While remote in 2020, Gibbons worked as a music director at KSPC, reviewing albums and music. Roc, who hails from Long Island, NY, became a production director, learning how to edit shows and write promotions and community messages.

Once on campus as sophomores, KSPC’s secluded headquarters awed them both.

“I loved exploring the station,” Gibbons recalls. “It’s still one of my favorite things to do.”

“The space is a time capsule,” Roc adds. “There are posters there from the ’80s, photos there from the ’50s when it became an FM station. I was instantly hooked.”

Indeed, concert and band posters adorn the KSPC walls; stickers a refrigerator in the lobby.

Each piece of physical media has at least one annotation left by a DJ informing the next of their opinion on certain tracks. We’re talking generations of debate on thousands of CDs and vinyl records.

As the music librarian, Malkmus keeps the place tidy, often pausing to read the arguments between past DJs. She would be lying if she said she hasn’t thought of a DJ years from now reading her thoughts on Spoon’s 1997 release “Soft Effects – EP” or Liturgy’s 2023 record “93696,” which she has queued up to play next on “off-road.”

“People ask, ‘Why do radio? Radio is dead,’” Roc says. “We have Spotify, the internet, AI DJs who can find you the perfect song. But people are really attracted to the space.

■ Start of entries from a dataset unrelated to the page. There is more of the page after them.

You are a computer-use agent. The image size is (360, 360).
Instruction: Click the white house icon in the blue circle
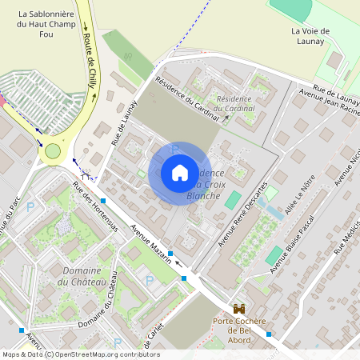point(180,172)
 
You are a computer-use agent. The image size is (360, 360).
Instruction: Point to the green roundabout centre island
point(53,150)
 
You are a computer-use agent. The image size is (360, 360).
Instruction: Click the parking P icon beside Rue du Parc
point(31,207)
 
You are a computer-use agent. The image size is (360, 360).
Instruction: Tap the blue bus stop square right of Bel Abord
point(269,334)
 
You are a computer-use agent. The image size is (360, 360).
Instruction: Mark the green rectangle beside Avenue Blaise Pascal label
point(274,255)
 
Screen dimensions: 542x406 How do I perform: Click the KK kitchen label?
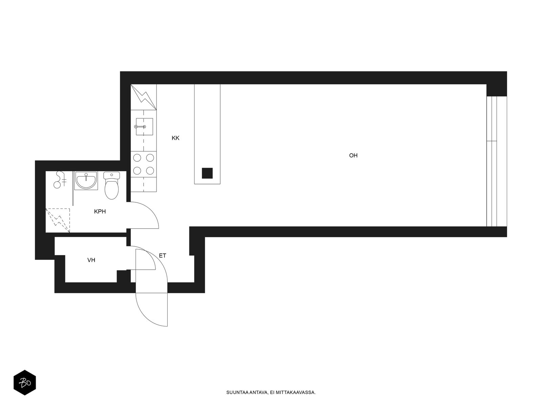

It’s a beautiful space with all this history. We want to be part of that legacy.”

While Malkmus still has three years at KSPC to hone her skills, Gibbons and Roc are wrapping up their time on air.

Gibbons, a philosophy major and host of “In the Clouds with DJ Moon,” plans on attending law school after Pomona with dreams of becoming a lawyer for a band or music label.

“I would love to get involved in the radio station of whatever law school I go to if they would have me,” she says.

Roc, meanwhile, is so invested in mastering the craft she says she only applied to graduate programs in astrophysics with established radio programs either on campus or in the community.

“Live music is something I can’t live without,” the physics major and host of “cathartic destruction” says. “I’m tied on a soul level to radio now.”

Lasting legacy

Pomona alumni often tell Tyron that working at KSPC was one of the best things they did while in college, and Tyron—who also holds dear her time working at the station as an undergraduate at Scripps College—has a few theories why that is.

“It was a space where they could be creative,” she posits. “Maybe they met some of their best friends here. Music ties people to certain memories of their life, and this being the space they were in when they were students, I’m sure KSPC brings back a lot of memories for them.”

“It just feels comfortable.”

Whatever the reason, KSPC holds a special place in the hearts of all who pass through the station and tune in daily.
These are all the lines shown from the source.